Task set =
A - Answer these questions using the article on China Eastern's claim against Boeing:
(i) In which city is China Eastern Airlines based?
(ii) Who is the Foreign Ministry spokesman quoted in the article?
(iii) With which firm is the analyst Li Lei affiliated?
B - Transcribe the passage of the China Eastern article starting at "China Eastern did" and ending at "a news briefing.".

Carrier seeks compensation for losses arising from 737 MAX safety issues

Shanghai-based China Eastern Airlines has sought compensation from the Boeing Co for incurring considerable losses after the grounding of the US aircraft maker's 737 MAX aircraft following two major crashes.

The carrier filed a claim against Boeing for the losses caused by 14 suspensions of 737 MAX aircraft since March 11 and delayed the delivery of the model it had booked earlier, the People's Daily said on Tuesday.

China Eastern did not communicate with other airlines on the claims, the report said.

Sources from China Eastern confirmed to China Daily about the claims on Tuesday afternoon, but added that the carrier would not make any public announcement on the MAX-related issues.

"It is well-known that the worldwide suspension of Boeing 737 MAX was due to security risks, and the technical problems are yet to be resolved," Foreign Ministry spokesman Lu Kang said at a news briefing.

"I can only say the situation (China Eastern's claim against Boeing) is business activity between enterprises, and hence not appropriate for me to comment on. But I think everybody would agree that it is beyond reproach for any enterprise to seek their legitimate and reasonable interests," said Lu.

Boeing 737 MAX aircraft were grounded worldwide after two fatal crashes in Ethiopia on March 10 and in Indonesia on Oct 20, 2018.

"It is a normal business activity for China Eastern to file claims for its losses," said Li Lei, an industrial analyst with Minzu Securities.

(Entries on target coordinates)
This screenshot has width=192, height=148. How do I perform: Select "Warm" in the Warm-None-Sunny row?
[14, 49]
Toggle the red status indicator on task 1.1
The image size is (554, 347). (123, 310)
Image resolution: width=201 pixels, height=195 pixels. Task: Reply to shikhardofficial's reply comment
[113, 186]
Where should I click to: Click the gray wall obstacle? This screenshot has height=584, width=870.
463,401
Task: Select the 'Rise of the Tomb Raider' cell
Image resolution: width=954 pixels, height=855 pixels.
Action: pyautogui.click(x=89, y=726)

--

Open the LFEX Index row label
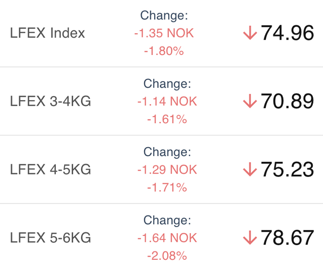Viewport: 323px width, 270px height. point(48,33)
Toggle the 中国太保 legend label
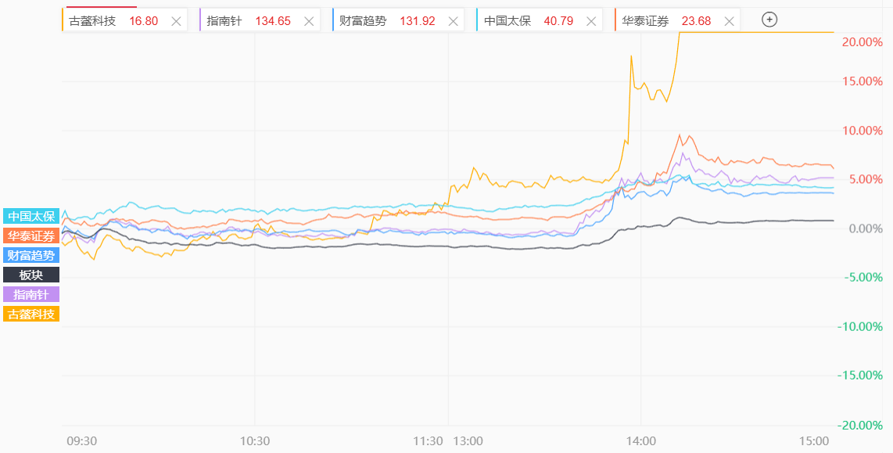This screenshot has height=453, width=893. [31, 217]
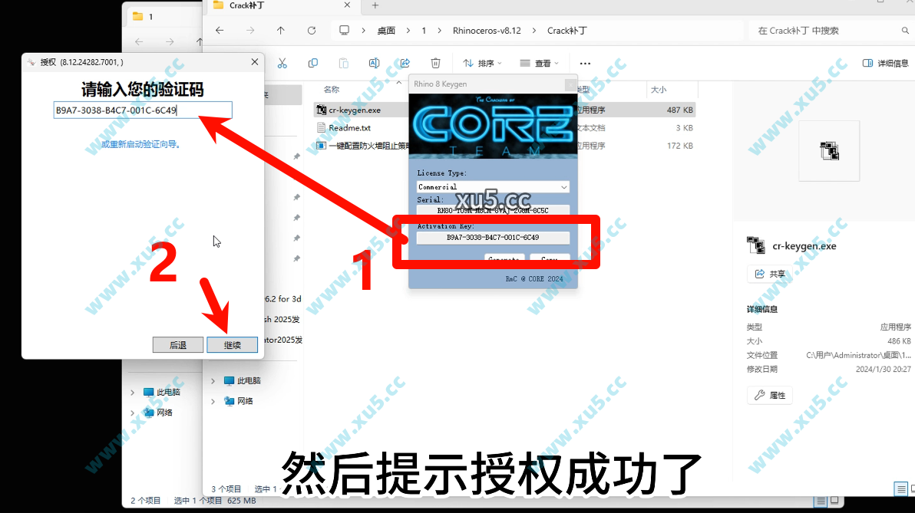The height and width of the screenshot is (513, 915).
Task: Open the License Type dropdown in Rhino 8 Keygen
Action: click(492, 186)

--

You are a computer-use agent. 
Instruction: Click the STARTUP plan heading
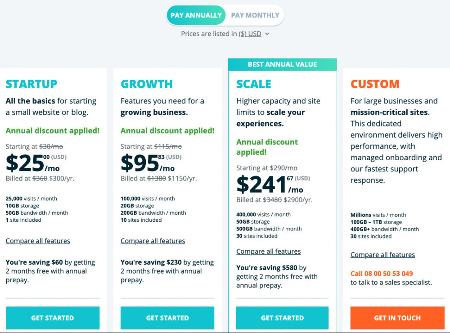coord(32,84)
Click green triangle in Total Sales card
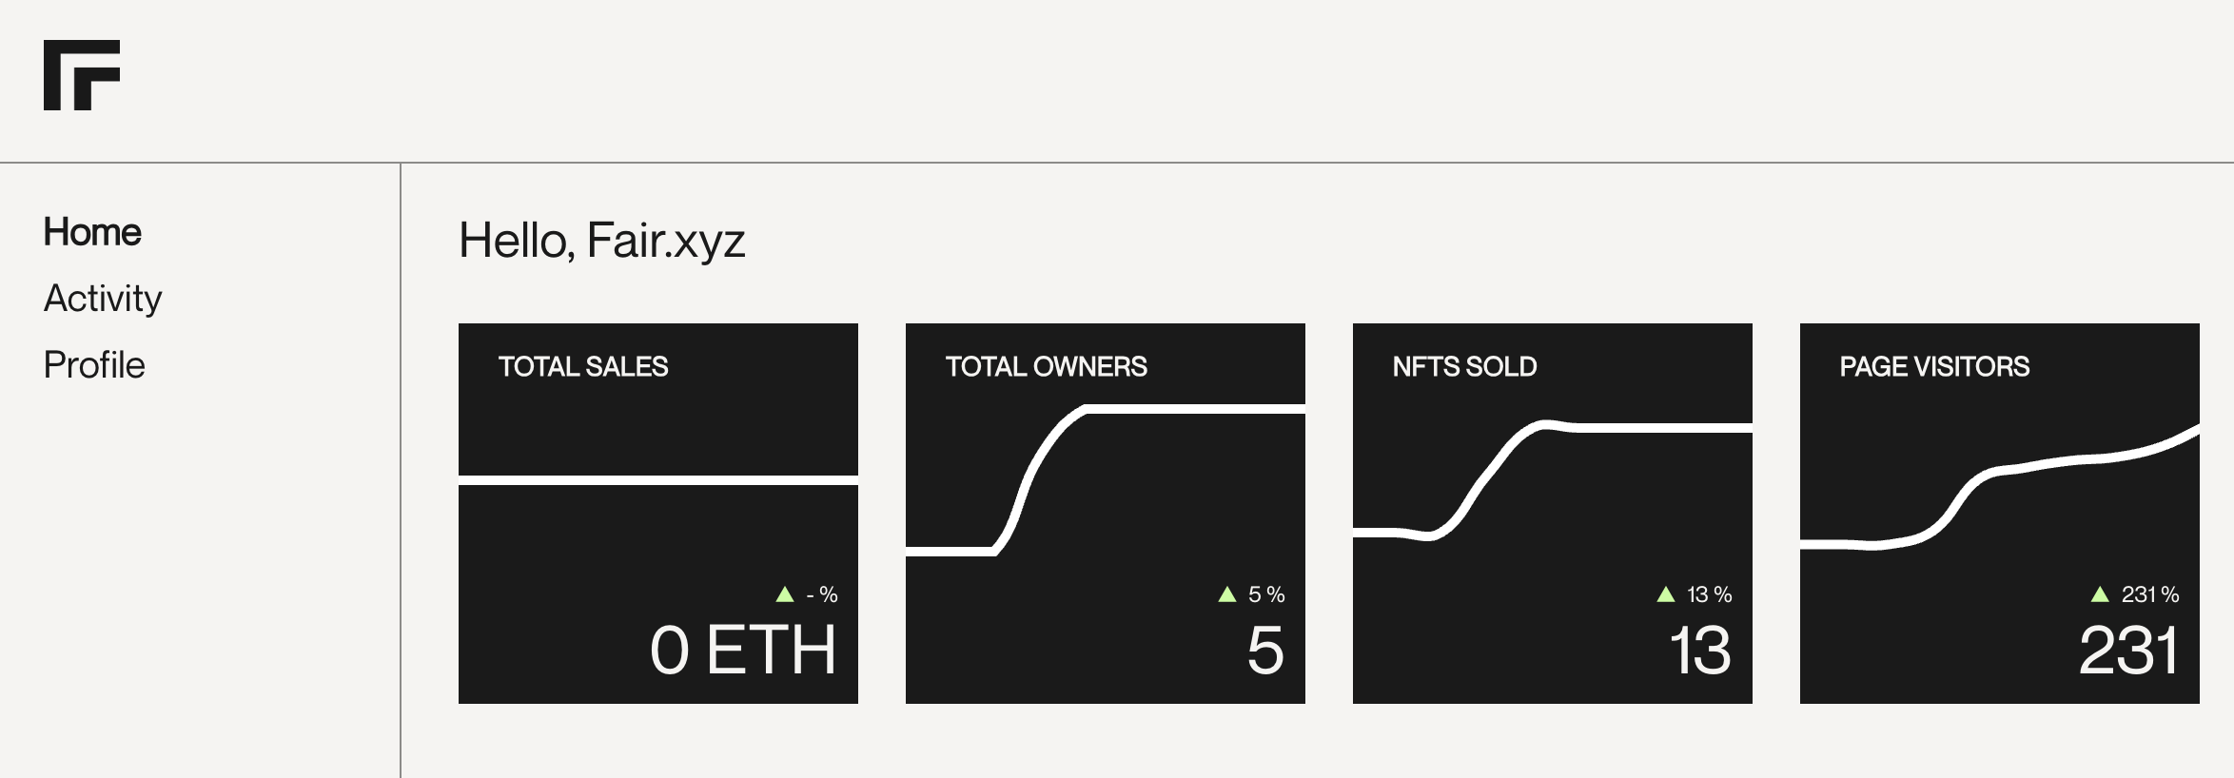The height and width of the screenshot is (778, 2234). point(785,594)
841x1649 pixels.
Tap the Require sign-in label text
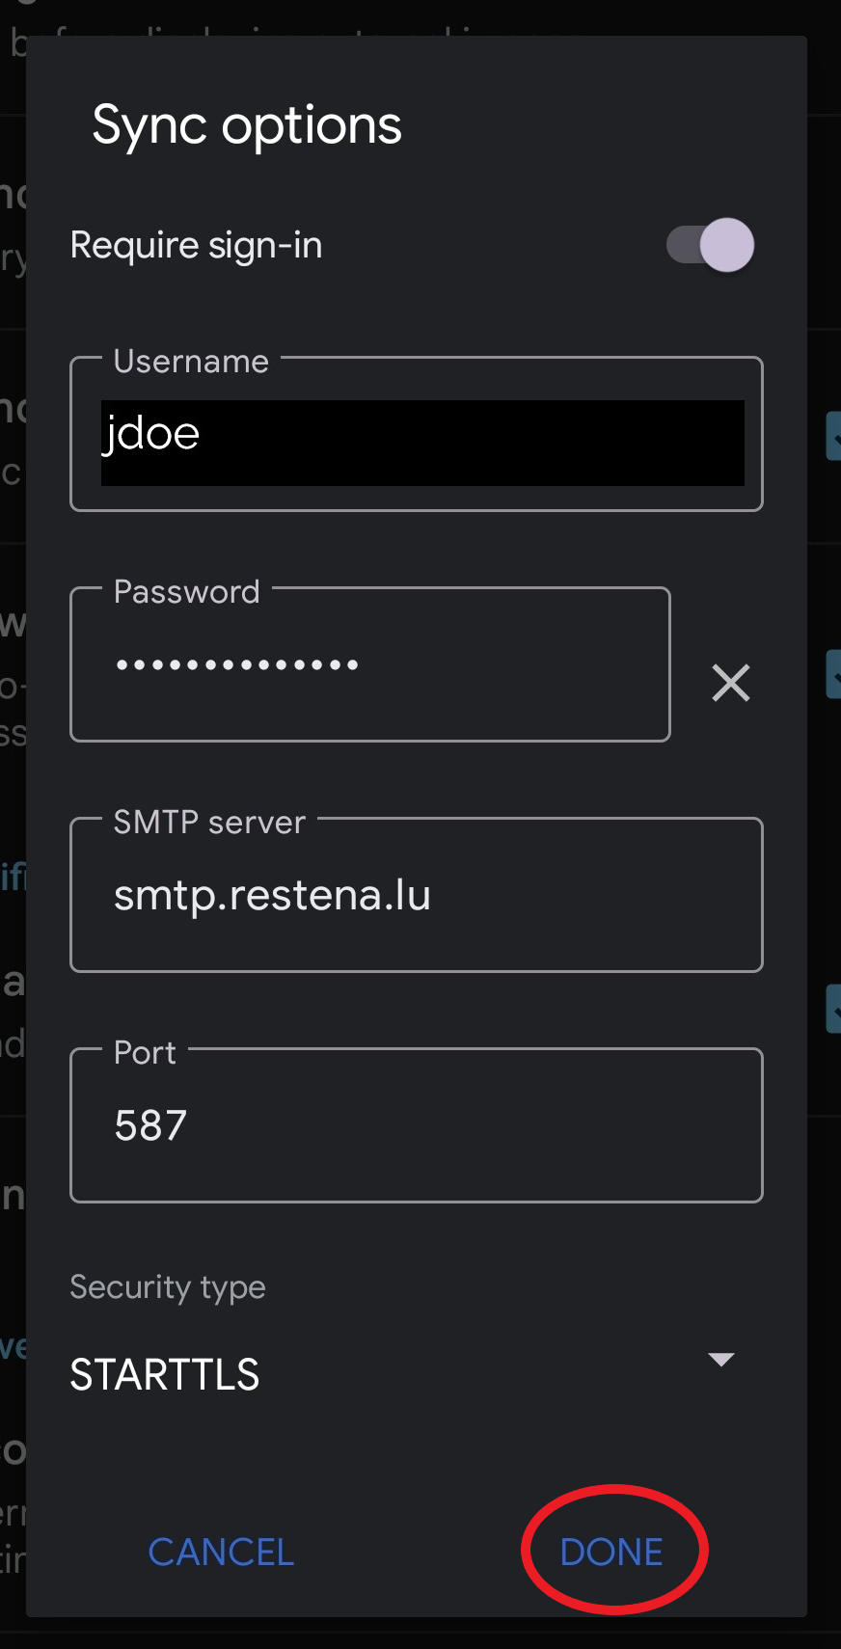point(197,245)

Task solutions =
A -
(i) Shanghai
(ii) Lu Kang
(iii) Minzu Securities

B -
China Eastern did not communicate with other airlines on the claims, the report said.

Sources from China Eastern confirmed to China Daily about the claims on Tuesday afternoon, but added that the carrier would not make any public announcement on the MAX-related issues.

"It is well-known that the worldwide suspension of Boeing 737 MAX was due to security risks, and the technical problems are yet to be resolved," Foreign Ministry spokesman Lu Kang said at a news briefing.